Include allowedOriginsPatterns in default.services.yml (regex matching for CORS)

The Needs Review Queue Bot → tested this issue. It either no longer applies to Drupal core, or fails the Drupal core commit checks. Therefore, this issue status is now "Needs work".

Apart from a re-roll or rebase, this issue may need more work to address feedback in the issue or MR comments. To progress an issue, incorporate this feedback as part of the process of updating the issue. This helps other contributors to know what is outstanding.

Consult the Drupal Contributor Guide → to find step-by-step guides for working with issues.

Darren Oh → made their first commit to this issue’s fork.

I'm going to bump this RTBC to get some more eyes on this. I have been using this allowedOriginsPatterns in production for the better part of a year, with a note in my codebase that this is undocumented in Drupal core. I think this should go into core to let people know it's an available option for them.

The Needs Review Queue Bot → tested this issue. It no longer applies to Drupal core. Therefore, this issue status is now "Needs work".

This does not mean that the patch needs to be re-rolled or the MR rebased. Read the Issue Summary, the issue tags and the latest discussion here to determine what needs to be done.

Consult the Drupal Contributor Guide → to find step-by-step guides for working with issues.

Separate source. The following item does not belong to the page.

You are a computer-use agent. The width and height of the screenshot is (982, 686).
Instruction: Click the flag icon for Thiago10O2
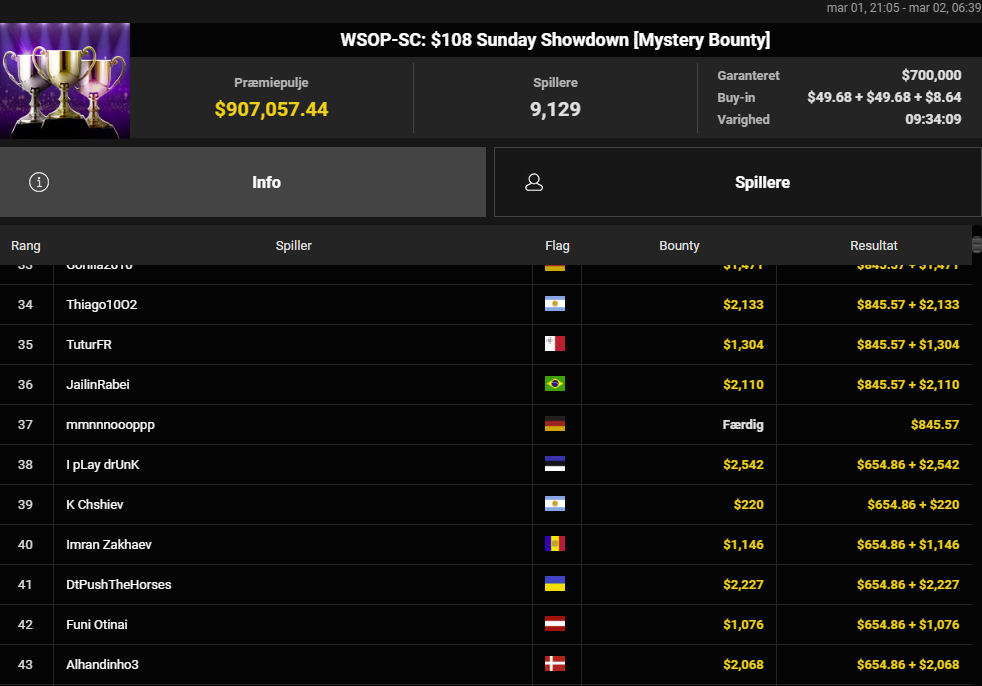tap(554, 304)
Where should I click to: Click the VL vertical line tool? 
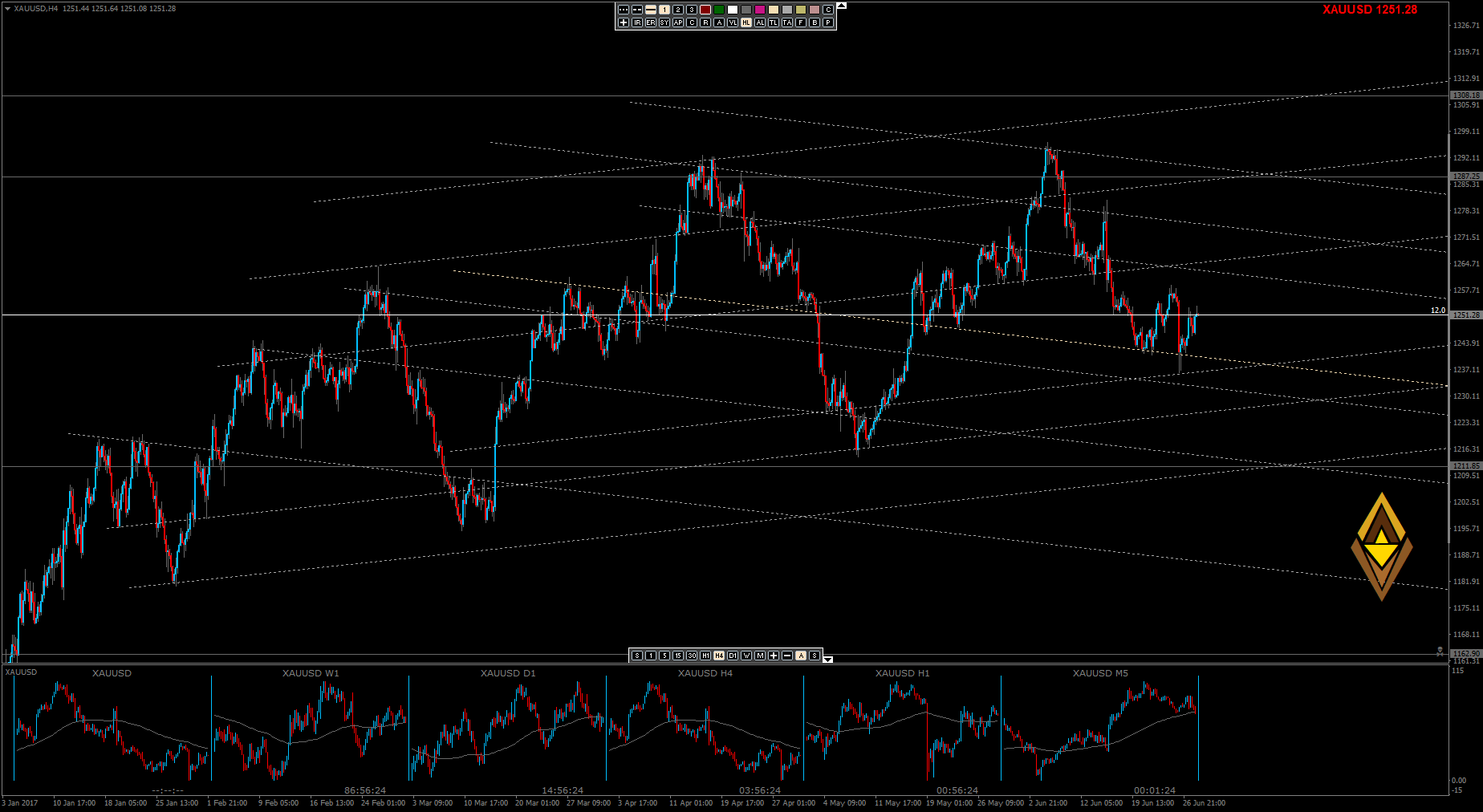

Need a patch/mr against 11.x

Tried to rebase but ran into too many issues, so I cherry-picked the commits and created a new MR. I have updated the CorsIntegrationTest: the original test in this issue was written against asm89/stack-cors 1.x, while 11.x uses 2.x. The latter no longer returns http status code 403 for disallowed origins (see #3128982: Upgrade asm89/stack-cors to ^2.0 to fix cacheability → ).

Tweaked the CR a bit for 10.2

I'm triaging RTBC issues → . I read the IS and the comments. I didn't find any unanswered questions.

However, I do not see any comments that someone has reviewed the code.

I am setting back to NR for a code review.

I have reviewed the code many times. It is not necessary for someone to post a comment saying, "I have reviewed the code," for the RTBC status to be valid. Please do not unnecessarily block progress on issues.

The change is effectively one line of sample code and the additional test coverage is comprehensive.

Committed and pushed 08b493a202 to 11.x and d9986292c5 to 10.2.x. Thanks!

Also published the change record.

Woohoo, thanks @longwave!

Automatically closed - issue fixed for 2 weeks with no activity.